**Text extract:**
The state returned by the peripherals contains the state for all the contexts that the peripheral code supports, and not just a single context whether the context has been used or not. This simplifies the save and restore, and makes the returned data size fixed in all cases. The amount of data is small (compared to the memory image), and so has little overhead. Since the data is fixed size, it is saved completely raw, with no additional information, such as size or target peripheral. The format of the .sav file has a fixed order of data (see below), so that on restore it is known what data is expected next, and its size inferred.

Saving of memory

 

The memory of the lnxmico32 program is fairly large at 64MB. A large proportion of this contains the invariant boot and OS programs, and the filesystem ROM image. As these can be reloaded on restore runs, the data in these locations need not to be saved. To make saving of data more efficient, the memory callback function, which is called for all CPU memory accesses, monitors for any write access to the RAM. The RAM, for this purpose, is divided up into 1K pages and a tag kept on each page, setting a flag to true if a write access is made on that page. The size of the page is a compromise between granularity of save data and the size of the tag array. This can be altered without change the function's integrity.

**What you will do:** From the passage above on saving state in lnxmico32, write out word for word the part that opens with the words containing "Saving of memory" and closes with "the function's integrity.".

**Material:**
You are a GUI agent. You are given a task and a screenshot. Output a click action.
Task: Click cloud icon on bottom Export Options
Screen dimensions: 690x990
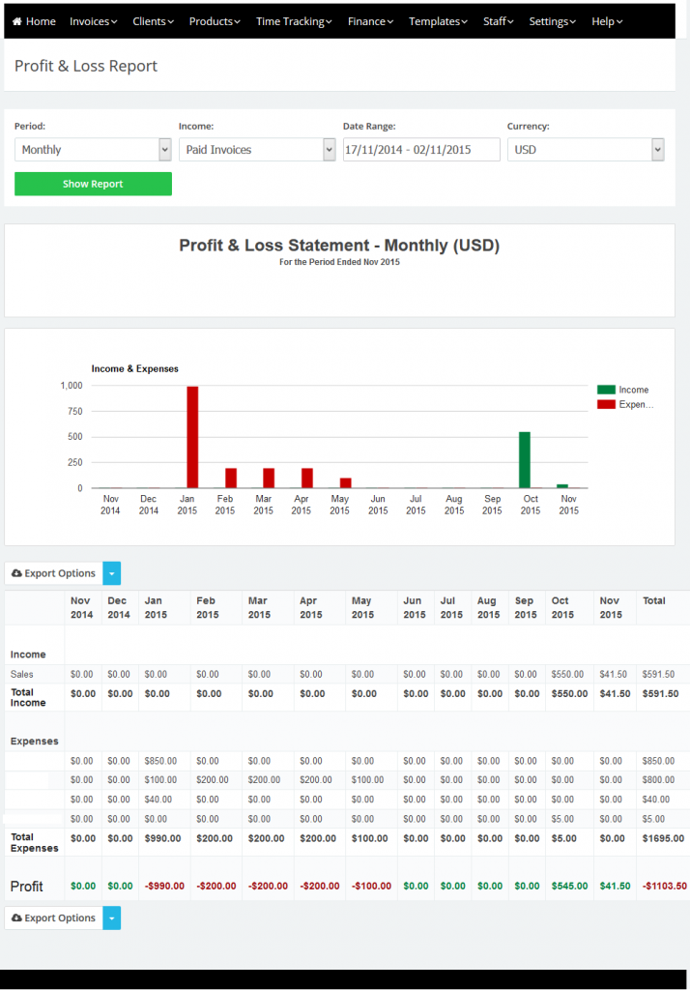pyautogui.click(x=16, y=918)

**Solution to the problem:**
Saving of memory

 

The memory of the lnxmico32 program is fairly large at 64MB. A large proportion of this contains the invariant boot and OS programs, and the filesystem ROM image. As these can be reloaded on restore runs, the data in these locations need not to be saved. To make saving of data more efficient, the memory callback function, which is called for all CPU memory accesses, monitors for any write access to the RAM. The RAM, for this purpose, is divided up into 1K pages and a tag kept on each page, setting a flag to true if a write access is made on that page. The size of the page is a compromise between granularity of save data and the size of the tag array. This can be altered without change the function's integrity.